Profit & Loss Accounts

These consider the income, minus the cost of goods sold i.e products bought for resale and/or made, the expenses (premises costs, office costs, vehicle costs, staff costs etc) and any other relevant matter. From this we can then estimate your taxes and vat.

Profit & Loss Projections

It's all very well knowing the historical perfomance of your business, but what about the future, where is it going? A projection can act like sat-nav GPS allowing you to know where you are today and where you are likely to end up. This means you can adapt and plan as required.

Cashflow Projection

Knowing where the company is today and where it will be in the next 30-60 days (with extreme accuracy) and where it will be in a years time approximately allows you to form strategies for tackling cash deficiencies as well as allowing you to foresee any capital investment opportunities (i.e new vehicles, plant and machinery etc).

Balance Sheet

A statement of assets, liabilities & capital of the company. It gives an overall idea of the companies financial strengths and weaknesses but is of less interest to a business owner than the profit & loss report and the cashflow report.
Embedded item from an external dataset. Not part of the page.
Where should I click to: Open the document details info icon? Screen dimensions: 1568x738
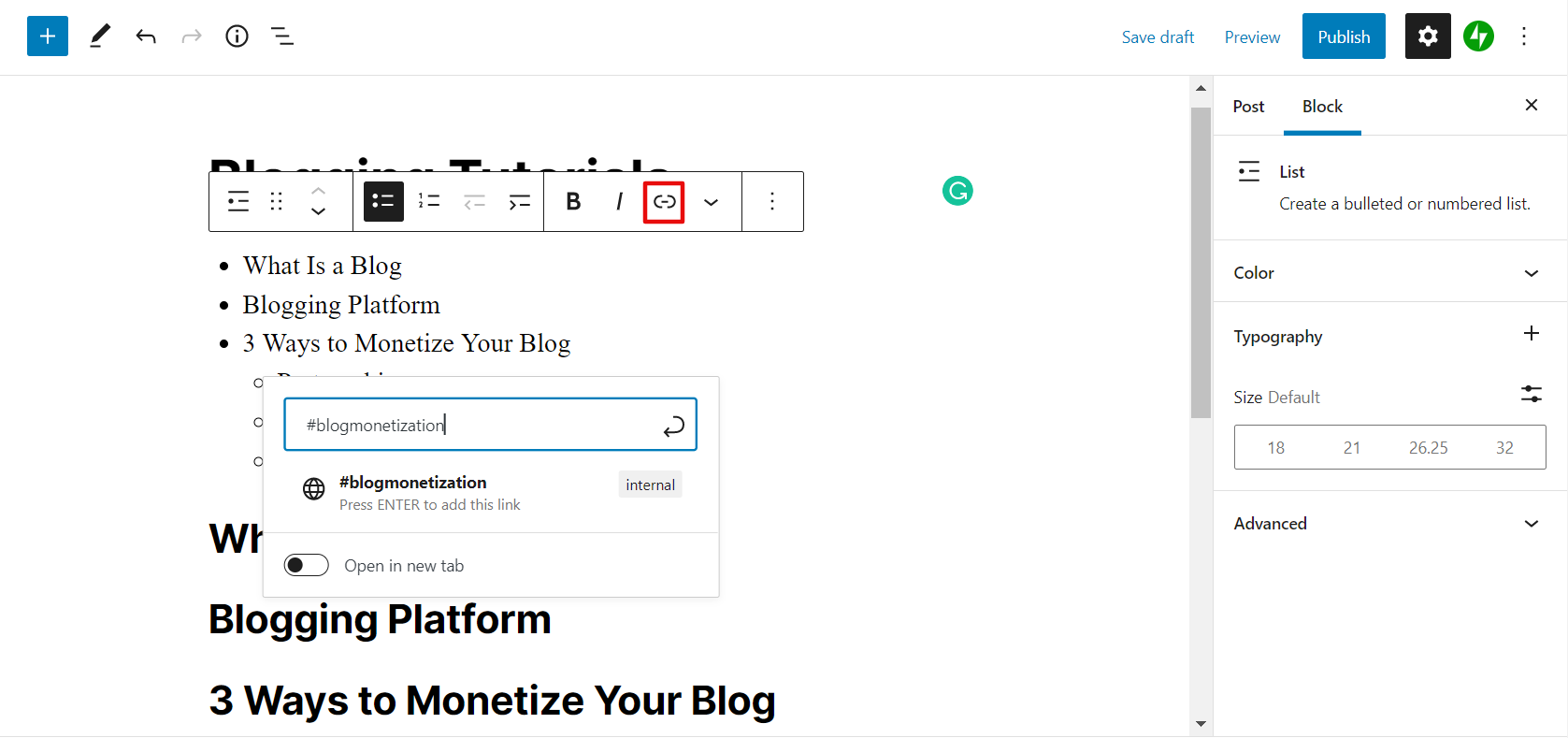[237, 36]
How Do I Use Management Accounts?

Understand Your Trading (Based On The P&L Account)

The Profit & Loss Account (Called a "P&L") consists of sales, cost of products, running expenses and some other items. A summary of these (and how to use each piece of information) is as follows:

Sales Breakdown - This will break down your sales. There are many ways to do this but the classic way would be by product (i.e if you run a shop then it might be by frozen goods, confectionary, fresh goods etc.

Cost Of Sales Breakdown (Abbreviated as "COS") - Continuing with our example of a shop, you will want to know the total cost of each type of product, this is very relevant as it affects "Gross Profit".

Gross Profit - This is the end result of the sales minus the cost of the products ("COS") sold. For instance, an item you sold at £10 that cost you £6 will result in a gross profit of £4. You will want to know what the total of each product is (thats the total sold, the cost to you and therefore the gross profit of each product). By doing this you can see how each item contributes to the total profit.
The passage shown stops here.